How This Document Came About
I am a developer. I have been working in application development and databases for almost two decades.
Corey is an employee of my company. He is not a developer. His title is “User Interaction Strategist,” which is a fancy title for The Guy Who Helps You Figure Out What You Really Need.
What Corey does is help you take your very abstract idea of “we need a new application” and figure out what that actually means. Why do you think you need a new application? What audiences will this application serve? What do those people want from it? What specific tasks are they trying to accomplish? What do we need to deliver to these people to make them happy?
Corey takes in all this information, synthesizes it, and outputs a plan which tells a developer, “this is what this person really wants to do.” (In the enterprise, Corey would likely be called a Systems Analyst.)
One day, Corey and I met with a company who really had very little tracking around the core function of their job. This company made deliveries of a sort, and they had a handful of old applications to help them work out various aspects of these deliveries:
- One application would help them determine sales tax for a specific type of delivery.
- Another application would help them write a quote for a delivery.
- Another application would help them track the equipment used in a delivery.
And so on. These applications were completely isolated, knew nothing about each other, and had been abandoned by their IT departments. The client wanted something integrated so they could get a better view of their work.

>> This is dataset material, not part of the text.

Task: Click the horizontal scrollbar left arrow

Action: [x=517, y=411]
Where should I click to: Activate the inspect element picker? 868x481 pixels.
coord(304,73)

As the client was talking about their problem, Corey was sifting through screenprints of the various applications they provided, and I was drawing boxes and arrows in my notebook. The client would say something, and I would draw another box, or cross a box out, and replace it with an arrow. Corey would drop one piece of paper and pick up another one.

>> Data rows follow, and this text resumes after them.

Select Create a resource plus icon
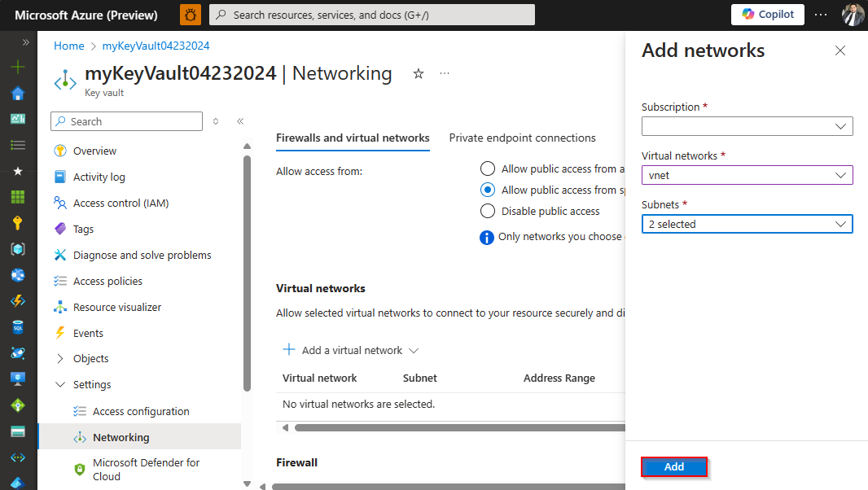 point(18,66)

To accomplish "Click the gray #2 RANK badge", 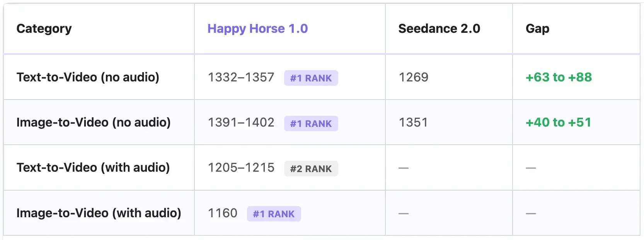I will pyautogui.click(x=311, y=169).
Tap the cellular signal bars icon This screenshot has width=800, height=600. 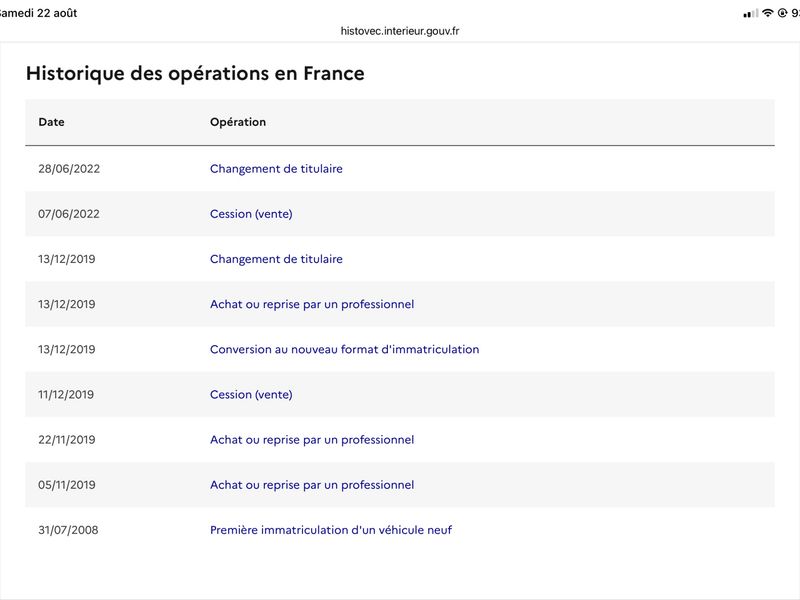click(x=751, y=13)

When the meeting was done, I don’t know how Corey felt about it, but the problem was crystal clear to me. As the client had been talking, I had been distilling their problem down to pure data concepts.
This was quite different from how Corey was looking at it:
I was analyzing the problem at the data level. The doodles in my notebook were actually a crude form what what’s called an entity relationship diagram , which visualizes how different pieces of data fit together.
Corey was analyzing this problem from the user interface level, by examining each of the the different screens and interfaces that a user would touch to do parts of their job.
After the meeting, it occurred to me that the right way to search for a solution is to examine both sides of the problem at the same time.
While the user interface is what the user is interacting with at any given moment, a user’s higher level understanding of the data they work with is rooted in how the designer of an application has modeled that data. If the person who designed an application centered it around a specific type of data, then the interfaces for that application, and many of the ways the application will behave will be centered around that piece of data.
There’s a common premise that gets thrown around a lot in the design world:
“The interface is your application.”
The idea behind that is that it doesn’t matter what your application does, only how the user interacts with it. This is all they see, so to them this is the application.
I don’t subscribe to this. Users work with interfaces only to achieve a higher-level goal. Yes, that mortgage application is pretty and very intuitive, but what I’m really trying to do is input the data necessary to start getting a mortgage. I love all the design work that went into that car-selling application, but what I need is a clear understanding of how to form this search to find that Porsche 911 I’ve been dreaming about since I was a kid.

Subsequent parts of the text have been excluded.